## Task item
Up to and including the line with "Click author name", return every line from the start of the entries below exactly.

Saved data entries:

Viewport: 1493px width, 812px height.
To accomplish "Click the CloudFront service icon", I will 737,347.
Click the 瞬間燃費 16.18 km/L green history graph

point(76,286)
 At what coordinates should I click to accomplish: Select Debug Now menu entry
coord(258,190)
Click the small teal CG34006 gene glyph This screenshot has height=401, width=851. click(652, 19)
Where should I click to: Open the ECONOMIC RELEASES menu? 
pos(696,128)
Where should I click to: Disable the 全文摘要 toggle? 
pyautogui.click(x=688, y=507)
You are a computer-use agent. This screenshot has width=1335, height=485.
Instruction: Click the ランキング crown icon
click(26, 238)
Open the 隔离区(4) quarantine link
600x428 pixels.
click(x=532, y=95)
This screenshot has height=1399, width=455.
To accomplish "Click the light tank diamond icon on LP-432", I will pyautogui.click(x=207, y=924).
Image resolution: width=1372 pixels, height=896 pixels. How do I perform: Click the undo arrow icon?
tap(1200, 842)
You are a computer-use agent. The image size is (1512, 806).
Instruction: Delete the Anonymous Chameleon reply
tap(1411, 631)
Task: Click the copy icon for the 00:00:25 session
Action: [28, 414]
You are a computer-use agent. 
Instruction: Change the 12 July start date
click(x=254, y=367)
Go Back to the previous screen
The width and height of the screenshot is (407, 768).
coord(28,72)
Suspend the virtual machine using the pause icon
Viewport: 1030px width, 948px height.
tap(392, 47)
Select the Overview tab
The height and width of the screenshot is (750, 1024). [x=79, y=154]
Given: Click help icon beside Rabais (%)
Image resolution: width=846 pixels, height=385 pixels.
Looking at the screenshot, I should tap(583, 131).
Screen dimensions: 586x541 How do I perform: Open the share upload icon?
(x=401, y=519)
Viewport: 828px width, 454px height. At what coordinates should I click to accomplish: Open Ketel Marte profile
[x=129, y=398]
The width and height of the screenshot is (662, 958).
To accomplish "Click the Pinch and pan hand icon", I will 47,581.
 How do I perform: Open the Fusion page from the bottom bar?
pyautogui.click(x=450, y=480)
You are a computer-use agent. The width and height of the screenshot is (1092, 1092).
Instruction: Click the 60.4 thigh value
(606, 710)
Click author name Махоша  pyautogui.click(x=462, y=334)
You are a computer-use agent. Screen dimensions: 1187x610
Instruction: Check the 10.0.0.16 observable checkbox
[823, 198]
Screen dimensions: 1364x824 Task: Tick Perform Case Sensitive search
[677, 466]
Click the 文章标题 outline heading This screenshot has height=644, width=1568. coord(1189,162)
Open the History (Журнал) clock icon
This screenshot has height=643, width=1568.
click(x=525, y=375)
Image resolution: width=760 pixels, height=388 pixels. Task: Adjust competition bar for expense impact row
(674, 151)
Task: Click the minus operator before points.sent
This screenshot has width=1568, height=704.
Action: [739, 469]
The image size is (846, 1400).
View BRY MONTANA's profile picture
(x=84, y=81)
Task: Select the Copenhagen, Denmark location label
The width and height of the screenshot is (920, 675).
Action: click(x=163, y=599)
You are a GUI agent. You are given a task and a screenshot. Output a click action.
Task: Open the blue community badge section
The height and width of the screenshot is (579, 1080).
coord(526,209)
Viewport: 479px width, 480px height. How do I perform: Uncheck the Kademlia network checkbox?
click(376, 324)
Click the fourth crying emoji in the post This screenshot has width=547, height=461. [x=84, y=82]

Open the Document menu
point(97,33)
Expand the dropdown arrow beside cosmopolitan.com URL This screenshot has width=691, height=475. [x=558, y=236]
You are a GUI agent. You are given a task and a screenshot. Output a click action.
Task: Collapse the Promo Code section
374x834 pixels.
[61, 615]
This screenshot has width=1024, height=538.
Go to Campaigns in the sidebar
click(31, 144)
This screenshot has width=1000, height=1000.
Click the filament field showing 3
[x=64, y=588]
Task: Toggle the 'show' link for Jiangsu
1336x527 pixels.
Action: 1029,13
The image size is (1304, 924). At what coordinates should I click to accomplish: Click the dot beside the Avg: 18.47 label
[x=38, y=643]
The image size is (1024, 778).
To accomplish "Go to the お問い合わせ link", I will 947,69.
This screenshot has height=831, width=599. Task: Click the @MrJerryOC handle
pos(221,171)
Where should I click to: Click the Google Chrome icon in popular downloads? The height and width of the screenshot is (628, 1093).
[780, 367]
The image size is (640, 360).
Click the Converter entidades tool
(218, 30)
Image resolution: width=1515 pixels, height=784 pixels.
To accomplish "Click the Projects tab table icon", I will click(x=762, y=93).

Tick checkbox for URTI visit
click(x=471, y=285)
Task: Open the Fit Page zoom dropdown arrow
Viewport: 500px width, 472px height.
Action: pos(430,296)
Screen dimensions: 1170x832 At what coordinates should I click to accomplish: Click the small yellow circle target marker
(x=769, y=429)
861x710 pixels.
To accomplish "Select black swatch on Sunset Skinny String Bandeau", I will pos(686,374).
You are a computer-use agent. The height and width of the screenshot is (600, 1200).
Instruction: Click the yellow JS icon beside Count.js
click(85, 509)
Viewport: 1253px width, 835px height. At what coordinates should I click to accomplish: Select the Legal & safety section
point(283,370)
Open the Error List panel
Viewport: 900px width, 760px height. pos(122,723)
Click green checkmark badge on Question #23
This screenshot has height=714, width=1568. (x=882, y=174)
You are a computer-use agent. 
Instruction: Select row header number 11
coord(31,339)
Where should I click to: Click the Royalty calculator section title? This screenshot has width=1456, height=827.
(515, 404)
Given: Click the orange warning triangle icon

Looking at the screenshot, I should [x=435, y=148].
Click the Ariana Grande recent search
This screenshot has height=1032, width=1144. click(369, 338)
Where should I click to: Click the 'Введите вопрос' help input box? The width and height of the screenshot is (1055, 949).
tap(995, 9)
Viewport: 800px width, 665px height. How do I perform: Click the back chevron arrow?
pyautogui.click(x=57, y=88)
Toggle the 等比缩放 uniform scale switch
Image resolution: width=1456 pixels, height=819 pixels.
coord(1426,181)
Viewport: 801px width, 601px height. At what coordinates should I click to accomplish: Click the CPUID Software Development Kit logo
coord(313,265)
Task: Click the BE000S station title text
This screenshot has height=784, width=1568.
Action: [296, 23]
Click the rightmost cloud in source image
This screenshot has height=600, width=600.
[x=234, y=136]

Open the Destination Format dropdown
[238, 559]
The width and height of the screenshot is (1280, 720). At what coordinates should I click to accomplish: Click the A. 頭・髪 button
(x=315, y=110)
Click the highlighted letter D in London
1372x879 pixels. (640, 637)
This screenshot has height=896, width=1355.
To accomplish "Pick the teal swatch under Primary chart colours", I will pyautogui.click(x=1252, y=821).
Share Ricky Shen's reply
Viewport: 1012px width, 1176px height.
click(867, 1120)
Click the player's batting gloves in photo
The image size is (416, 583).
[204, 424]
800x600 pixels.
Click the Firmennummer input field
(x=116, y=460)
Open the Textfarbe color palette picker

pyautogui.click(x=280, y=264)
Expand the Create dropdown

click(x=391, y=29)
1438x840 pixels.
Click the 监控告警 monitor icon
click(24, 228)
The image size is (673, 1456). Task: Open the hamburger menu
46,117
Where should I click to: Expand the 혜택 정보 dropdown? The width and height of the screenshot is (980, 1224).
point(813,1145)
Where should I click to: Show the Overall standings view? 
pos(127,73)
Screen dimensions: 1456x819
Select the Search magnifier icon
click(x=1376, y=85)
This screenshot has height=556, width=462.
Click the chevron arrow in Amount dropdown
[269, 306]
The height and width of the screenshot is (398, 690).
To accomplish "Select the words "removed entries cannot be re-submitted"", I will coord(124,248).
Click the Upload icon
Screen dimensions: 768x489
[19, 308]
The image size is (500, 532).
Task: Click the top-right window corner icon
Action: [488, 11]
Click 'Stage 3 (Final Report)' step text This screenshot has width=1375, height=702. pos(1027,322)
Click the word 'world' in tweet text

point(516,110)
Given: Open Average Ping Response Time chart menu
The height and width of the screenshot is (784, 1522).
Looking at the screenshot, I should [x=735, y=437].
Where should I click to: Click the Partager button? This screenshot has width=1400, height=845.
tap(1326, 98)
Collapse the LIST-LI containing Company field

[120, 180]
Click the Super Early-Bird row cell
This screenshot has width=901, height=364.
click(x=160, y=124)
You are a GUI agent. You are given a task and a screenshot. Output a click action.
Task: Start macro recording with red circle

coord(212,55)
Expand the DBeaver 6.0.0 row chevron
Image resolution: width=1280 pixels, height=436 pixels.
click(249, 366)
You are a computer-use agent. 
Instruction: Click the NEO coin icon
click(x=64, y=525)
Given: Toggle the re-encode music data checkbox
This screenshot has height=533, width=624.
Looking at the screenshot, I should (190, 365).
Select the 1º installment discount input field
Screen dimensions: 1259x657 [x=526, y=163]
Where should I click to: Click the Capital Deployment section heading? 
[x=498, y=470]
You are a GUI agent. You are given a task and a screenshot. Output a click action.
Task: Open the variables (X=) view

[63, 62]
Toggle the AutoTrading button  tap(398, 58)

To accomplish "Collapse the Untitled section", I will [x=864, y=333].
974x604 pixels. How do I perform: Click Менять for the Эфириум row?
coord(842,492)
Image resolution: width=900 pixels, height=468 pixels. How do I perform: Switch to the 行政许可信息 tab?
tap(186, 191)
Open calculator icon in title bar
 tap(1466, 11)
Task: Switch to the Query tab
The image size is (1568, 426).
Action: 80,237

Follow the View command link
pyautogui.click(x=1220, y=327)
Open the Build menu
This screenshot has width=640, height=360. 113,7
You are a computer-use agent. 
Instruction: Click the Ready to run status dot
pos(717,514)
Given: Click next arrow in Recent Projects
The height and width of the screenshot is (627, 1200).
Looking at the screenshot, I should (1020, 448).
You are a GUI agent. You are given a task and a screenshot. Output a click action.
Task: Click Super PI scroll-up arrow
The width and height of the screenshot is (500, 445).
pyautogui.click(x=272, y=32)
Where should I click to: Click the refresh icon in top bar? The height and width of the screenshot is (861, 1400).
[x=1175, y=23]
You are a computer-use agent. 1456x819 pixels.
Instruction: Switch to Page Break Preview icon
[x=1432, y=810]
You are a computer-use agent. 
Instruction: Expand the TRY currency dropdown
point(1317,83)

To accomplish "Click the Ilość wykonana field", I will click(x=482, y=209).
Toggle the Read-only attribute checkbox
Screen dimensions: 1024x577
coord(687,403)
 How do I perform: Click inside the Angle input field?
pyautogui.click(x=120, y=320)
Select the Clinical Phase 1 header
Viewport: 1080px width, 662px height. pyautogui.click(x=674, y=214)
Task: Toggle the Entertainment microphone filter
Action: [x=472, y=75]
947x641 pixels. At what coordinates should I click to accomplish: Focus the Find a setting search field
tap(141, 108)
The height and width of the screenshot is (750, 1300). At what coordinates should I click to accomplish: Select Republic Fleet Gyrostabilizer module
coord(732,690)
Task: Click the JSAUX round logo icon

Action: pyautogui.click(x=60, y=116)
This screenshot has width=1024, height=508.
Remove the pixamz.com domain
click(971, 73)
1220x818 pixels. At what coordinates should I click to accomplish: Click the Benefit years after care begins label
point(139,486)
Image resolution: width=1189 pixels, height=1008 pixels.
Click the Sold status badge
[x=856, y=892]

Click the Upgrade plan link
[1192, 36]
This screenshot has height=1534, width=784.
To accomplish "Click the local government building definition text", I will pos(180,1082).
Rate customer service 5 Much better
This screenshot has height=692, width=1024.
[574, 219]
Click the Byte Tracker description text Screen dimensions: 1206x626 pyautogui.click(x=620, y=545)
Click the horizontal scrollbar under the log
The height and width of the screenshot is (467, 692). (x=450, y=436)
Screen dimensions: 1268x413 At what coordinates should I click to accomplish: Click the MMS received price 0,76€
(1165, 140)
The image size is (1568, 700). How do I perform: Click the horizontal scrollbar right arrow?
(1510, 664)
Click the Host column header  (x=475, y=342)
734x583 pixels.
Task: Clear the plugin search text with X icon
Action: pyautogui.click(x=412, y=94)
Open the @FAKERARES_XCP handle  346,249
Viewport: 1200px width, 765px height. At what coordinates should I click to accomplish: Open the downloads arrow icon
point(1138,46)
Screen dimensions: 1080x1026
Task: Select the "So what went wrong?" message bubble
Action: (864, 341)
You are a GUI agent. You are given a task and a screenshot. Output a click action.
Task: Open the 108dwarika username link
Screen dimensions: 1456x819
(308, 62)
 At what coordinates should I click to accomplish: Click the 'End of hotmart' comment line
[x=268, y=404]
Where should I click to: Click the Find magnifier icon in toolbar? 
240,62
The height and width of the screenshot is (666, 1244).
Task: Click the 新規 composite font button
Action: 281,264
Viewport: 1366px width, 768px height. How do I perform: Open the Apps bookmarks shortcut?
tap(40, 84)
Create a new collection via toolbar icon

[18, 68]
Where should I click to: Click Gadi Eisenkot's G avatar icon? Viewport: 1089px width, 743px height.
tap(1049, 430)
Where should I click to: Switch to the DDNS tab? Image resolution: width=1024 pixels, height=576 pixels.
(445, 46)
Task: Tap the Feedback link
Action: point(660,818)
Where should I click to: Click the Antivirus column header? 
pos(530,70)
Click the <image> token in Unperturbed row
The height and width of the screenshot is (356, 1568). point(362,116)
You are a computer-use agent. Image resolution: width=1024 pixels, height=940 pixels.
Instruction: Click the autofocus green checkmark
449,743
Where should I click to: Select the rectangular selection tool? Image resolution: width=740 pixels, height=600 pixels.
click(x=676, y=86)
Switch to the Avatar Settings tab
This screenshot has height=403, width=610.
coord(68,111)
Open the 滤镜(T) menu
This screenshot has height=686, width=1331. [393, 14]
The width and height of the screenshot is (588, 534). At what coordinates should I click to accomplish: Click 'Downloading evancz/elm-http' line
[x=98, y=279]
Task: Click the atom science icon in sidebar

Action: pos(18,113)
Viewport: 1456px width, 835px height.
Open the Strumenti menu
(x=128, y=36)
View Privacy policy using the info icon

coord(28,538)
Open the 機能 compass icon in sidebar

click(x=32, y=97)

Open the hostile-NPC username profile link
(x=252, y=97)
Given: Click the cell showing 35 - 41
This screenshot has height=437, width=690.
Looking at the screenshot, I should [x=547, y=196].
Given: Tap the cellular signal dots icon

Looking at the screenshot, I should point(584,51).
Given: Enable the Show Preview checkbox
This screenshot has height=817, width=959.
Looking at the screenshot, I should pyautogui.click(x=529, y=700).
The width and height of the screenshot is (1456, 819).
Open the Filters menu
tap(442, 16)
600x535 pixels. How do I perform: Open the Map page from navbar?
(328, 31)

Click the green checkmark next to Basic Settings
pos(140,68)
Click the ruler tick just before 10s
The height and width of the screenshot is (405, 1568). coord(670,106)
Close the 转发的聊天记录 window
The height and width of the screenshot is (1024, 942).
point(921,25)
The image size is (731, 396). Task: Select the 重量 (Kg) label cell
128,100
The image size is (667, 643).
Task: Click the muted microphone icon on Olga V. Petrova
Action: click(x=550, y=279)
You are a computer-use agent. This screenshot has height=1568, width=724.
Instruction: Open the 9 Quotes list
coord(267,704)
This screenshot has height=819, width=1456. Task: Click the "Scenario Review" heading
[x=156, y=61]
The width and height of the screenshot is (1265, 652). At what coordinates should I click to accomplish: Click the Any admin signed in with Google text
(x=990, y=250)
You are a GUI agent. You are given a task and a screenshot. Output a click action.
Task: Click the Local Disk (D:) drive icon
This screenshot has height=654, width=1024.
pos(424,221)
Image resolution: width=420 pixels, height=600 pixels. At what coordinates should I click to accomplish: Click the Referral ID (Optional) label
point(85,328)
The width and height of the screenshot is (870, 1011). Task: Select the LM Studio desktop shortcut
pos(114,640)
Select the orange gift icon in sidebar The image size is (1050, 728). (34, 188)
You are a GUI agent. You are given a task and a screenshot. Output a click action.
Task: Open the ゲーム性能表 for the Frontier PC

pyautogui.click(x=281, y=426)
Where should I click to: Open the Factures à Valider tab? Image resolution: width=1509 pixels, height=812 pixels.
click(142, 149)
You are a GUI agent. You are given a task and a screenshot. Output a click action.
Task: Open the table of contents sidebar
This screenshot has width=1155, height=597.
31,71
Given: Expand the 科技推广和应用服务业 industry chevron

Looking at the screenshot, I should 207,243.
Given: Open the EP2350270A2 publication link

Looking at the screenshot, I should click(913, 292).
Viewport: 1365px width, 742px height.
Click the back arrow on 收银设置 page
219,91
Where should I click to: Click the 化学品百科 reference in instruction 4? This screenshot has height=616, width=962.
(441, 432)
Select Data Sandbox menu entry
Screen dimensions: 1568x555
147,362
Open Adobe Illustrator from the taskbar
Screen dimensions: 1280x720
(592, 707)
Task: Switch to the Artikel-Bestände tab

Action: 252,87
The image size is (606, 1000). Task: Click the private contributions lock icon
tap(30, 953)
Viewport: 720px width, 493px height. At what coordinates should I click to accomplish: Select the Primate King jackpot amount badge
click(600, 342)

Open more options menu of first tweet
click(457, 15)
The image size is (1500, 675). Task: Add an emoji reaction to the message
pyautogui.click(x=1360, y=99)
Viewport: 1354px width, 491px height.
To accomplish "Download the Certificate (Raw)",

## Exercise output
Viewport: 1493px width, 812px height.
To accomplish "Click the CloudFront service icon", I will 737,347.
Click the 瞬間燃費 16.18 km/L green history graph

point(76,286)
 At what coordinates should I click to accomplish: Select Debug Now menu entry
coord(258,190)
Click the small teal CG34006 gene glyph This screenshot has height=401, width=851. click(652, 19)
Where should I click to: Open the ECONOMIC RELEASES menu? 
pos(696,128)
Where should I click to: Disable the 全文摘要 toggle? 
pyautogui.click(x=688, y=507)
You are a computer-use agent. This screenshot has width=1335, height=485.
Instruction: Click the ランキング crown icon
click(26, 238)
Open the 隔离区(4) quarantine link
600x428 pixels.
click(x=532, y=95)
This screenshot has height=1399, width=455.
To accomplish "Click the light tank diamond icon on LP-432", I will pyautogui.click(x=207, y=924).
Image resolution: width=1372 pixels, height=896 pixels. How do I perform: Click the undo arrow icon?
tap(1200, 842)
You are a computer-use agent. The image size is (1512, 806).
Instruction: Delete the Anonymous Chameleon reply
tap(1411, 631)
Task: Click the copy icon for the 00:00:25 session
Action: [28, 414]
You are a computer-use agent. 
Instruction: Change the 12 July start date
click(x=254, y=367)
Go Back to the previous screen
The width and height of the screenshot is (407, 768).
coord(28,72)
Suspend the virtual machine using the pause icon
Viewport: 1030px width, 948px height.
tap(392, 47)
Select the Overview tab
The height and width of the screenshot is (750, 1024). [x=79, y=154]
Given: Click help icon beside Rabais (%)
Image resolution: width=846 pixels, height=385 pixels.
Looking at the screenshot, I should tap(583, 131).
Screen dimensions: 586x541 How do I perform: Open the share upload icon?
(x=401, y=519)
Viewport: 828px width, 454px height. At what coordinates should I click to accomplish: Open Ketel Marte profile
[x=129, y=398]
The width and height of the screenshot is (662, 958).
To accomplish "Click the Pinch and pan hand icon", I will 47,581.
 How do I perform: Open the Fusion page from the bottom bar?
pyautogui.click(x=450, y=480)
You are a computer-use agent. The width and height of the screenshot is (1092, 1092).
Instruction: Click the 60.4 thigh value
(606, 710)
Click author name Махоша  pyautogui.click(x=462, y=334)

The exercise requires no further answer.